Il est évidemment question de la culpabilité du survivant, cet étrange dégoût de celui qui n’a pas disparu. « Je ne pouvais me pardonner ma présence parmi les hommes. Elle était toujours suivie d’un sentiment de remords. » (p. 265) Pas uniquement la culpabilité du survivant, mais l’incompréhension : pourquoi avoir survécu quand tant sont morts ? Et surtout, désormais, qu’est-ce que cela signifiera de mourir sans être exécuté dans les Plaines ? « La douleur de mourir dans son lit après toutes ces épreuves, alors qu’il était désormais permis de vivre, était plus insupportable que la douleur de disparaître avec les autres jadis. » (p. 685) Mourir semble avoir pris un autre sens : on ne meurt plus de la même façon depuis les Plaines. « Il lui semblait à la fois triste et insignifiant de mourir sans être exterminé. » (p. 51)

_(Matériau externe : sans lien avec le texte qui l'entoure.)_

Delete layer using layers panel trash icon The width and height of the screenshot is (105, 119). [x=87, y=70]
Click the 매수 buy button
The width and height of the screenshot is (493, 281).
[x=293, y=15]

À pas aveugles de par le monde est un texte protéiforme qui mêle différents registres de langue et différents genres littéraires, comme si, pour dire l’innommable, le texte traditionnel ne se suffisait pas à lui-même. Dans les Plaines, plus qu’un peuple, c’est une voix qu’on a essayé de faire taire : puisqu’elle a survécu, elle ne se taira plus jamais et elle investit désormais tout le champ littéraire. Élégie, roman, témoignage, légende, mythe, pièce de théâtre, fantasmagorie, le texte de Leïb Rochman est une lancinante évocation/invocation menée au nom des disparus. Ce récit hybride pourrait être pesant, mais il évoque de glorieux décombres et il est étonnamment lumineux, notamment le chapitre consacré au procès des livres écrit dans un registre résolument tourné vers le réalisme magique. Ce texte jamais n’accuse, jamais ne condamne, jamais ne se lamente. Probablement parce que l’accusation, la condamnation et la lamentation sont vaines après les Plaines. Désormais, ce qu’il faut tenter, c’est la vie, à reconstruire au nom des morts.